[Opening DATA FOR THIS EXERCISE section]

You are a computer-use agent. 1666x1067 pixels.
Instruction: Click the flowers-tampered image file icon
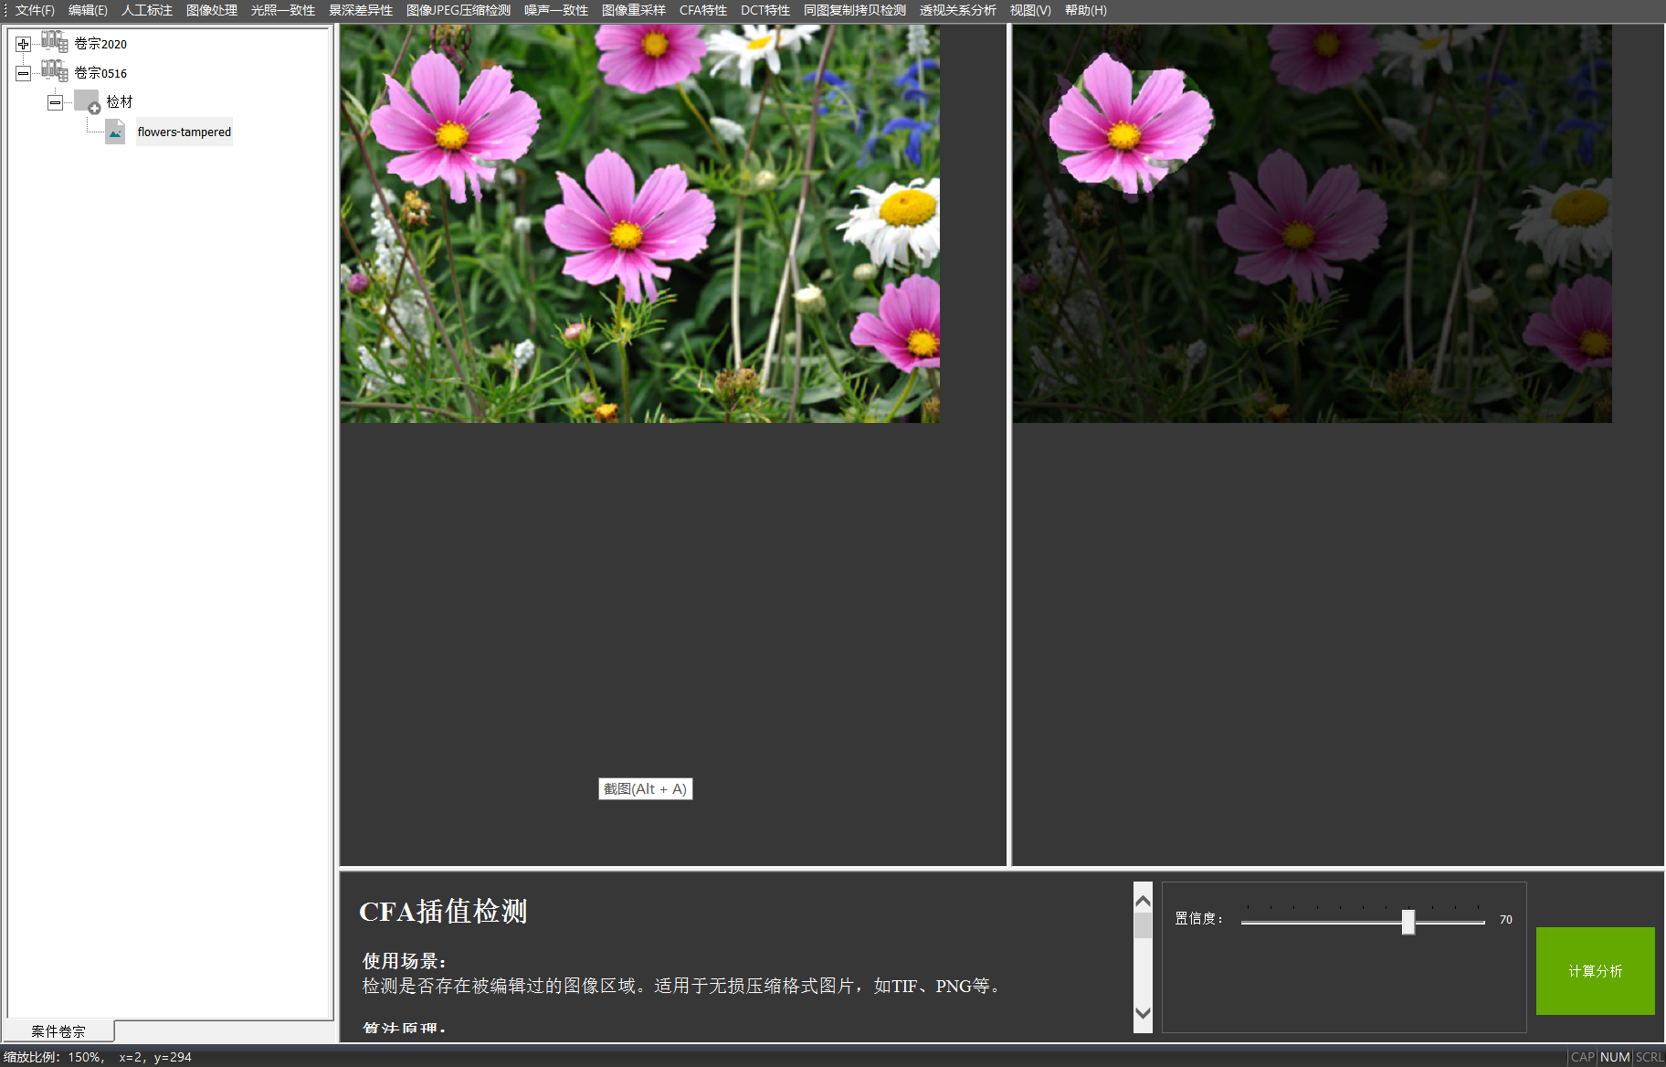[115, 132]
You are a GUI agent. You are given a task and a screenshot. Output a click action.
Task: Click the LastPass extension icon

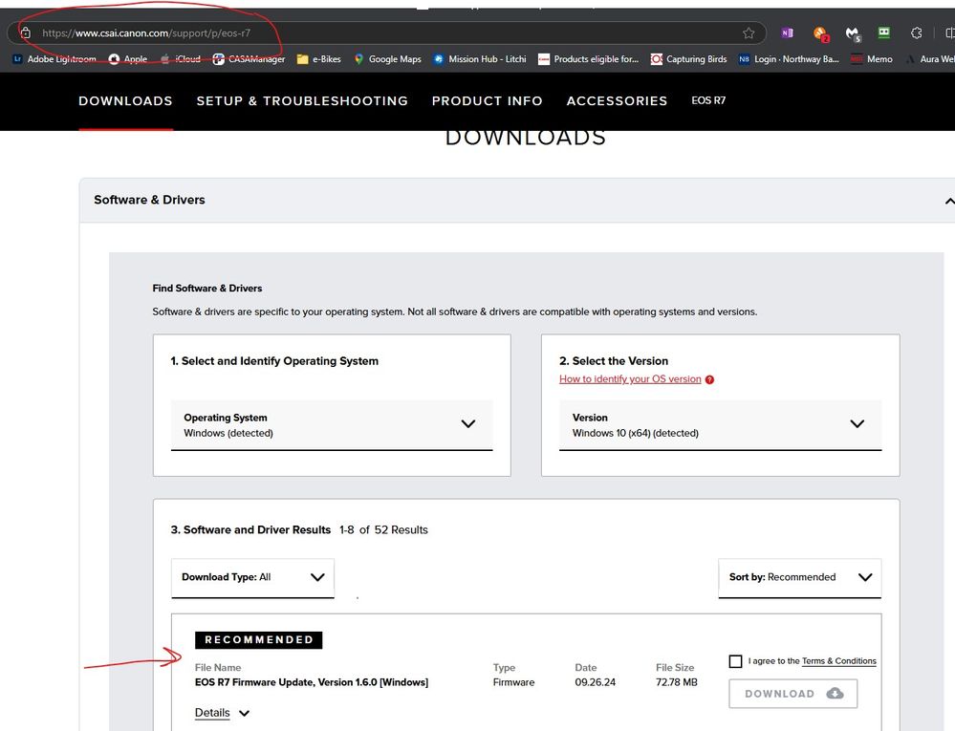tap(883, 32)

[Closing DATA FOR THIS EXERCISE section]
[Opening DATA FOR THIS EXERCISE section]

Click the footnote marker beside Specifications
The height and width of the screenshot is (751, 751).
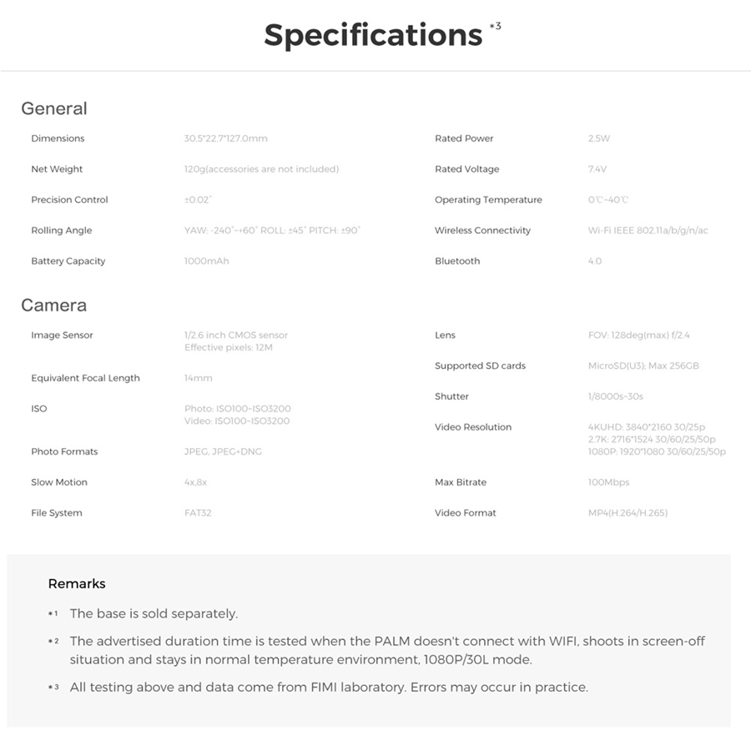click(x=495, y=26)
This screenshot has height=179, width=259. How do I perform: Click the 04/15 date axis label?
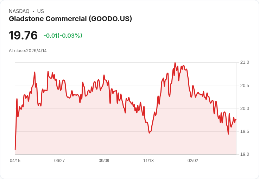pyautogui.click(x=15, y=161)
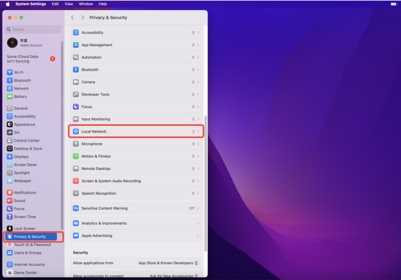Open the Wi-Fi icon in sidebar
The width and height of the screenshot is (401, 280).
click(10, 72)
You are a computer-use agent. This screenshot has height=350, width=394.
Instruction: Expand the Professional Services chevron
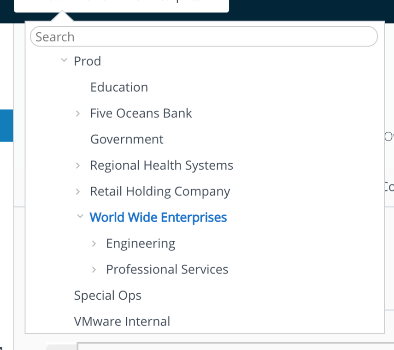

[Closing DATA FOR THIS EXERCISE section]
[Opening DATA FOR THIS EXERCISE section]

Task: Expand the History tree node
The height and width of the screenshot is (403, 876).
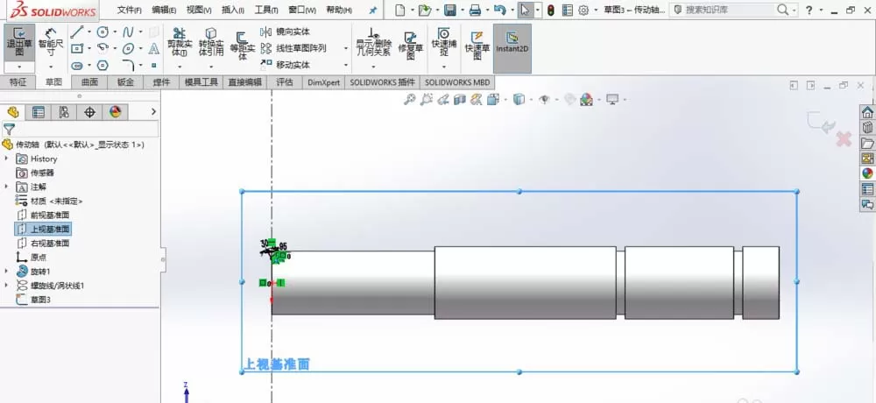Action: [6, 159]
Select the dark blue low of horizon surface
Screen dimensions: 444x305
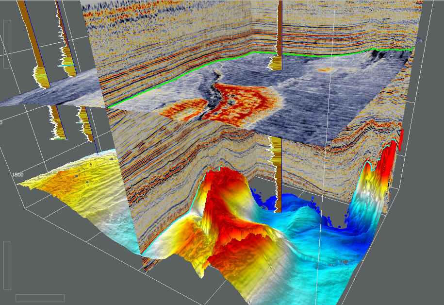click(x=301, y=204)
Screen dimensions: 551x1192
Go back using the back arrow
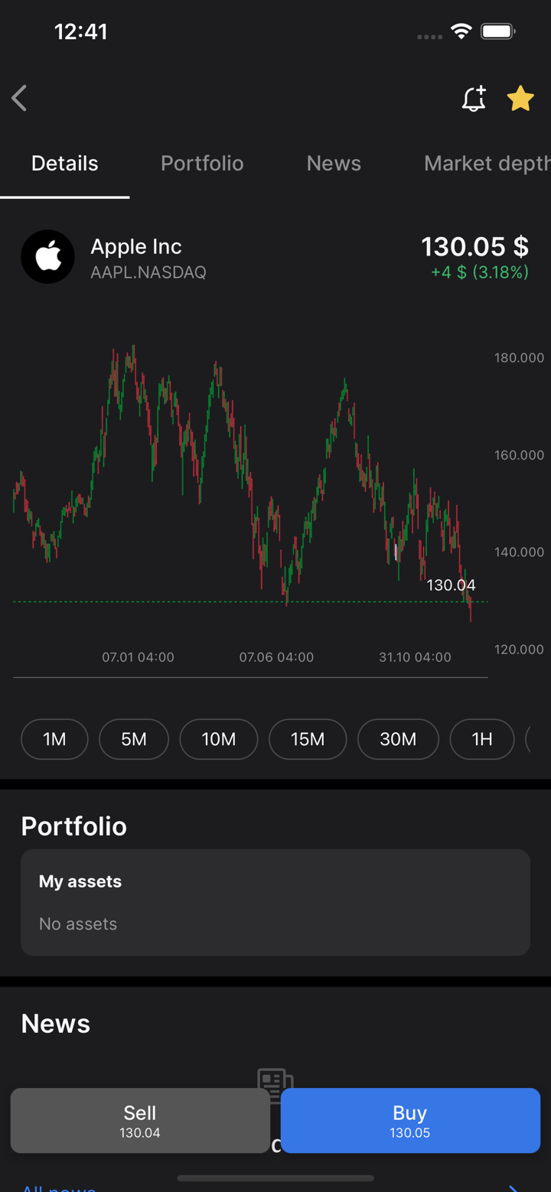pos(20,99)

[Closing DATA FOR THIS EXERCISE section]

ABOUT THIS EXERCISE:
Go through the entries and copy every line that has "agent".

COMPLETED EXERCISE:
You are a computer-use agent. 1666x1067 pixels.
You are a GUI agent. You are given a task and a screenshot. Output a click action.
You are a computer-use agent. This screenshot has height=350, width=394.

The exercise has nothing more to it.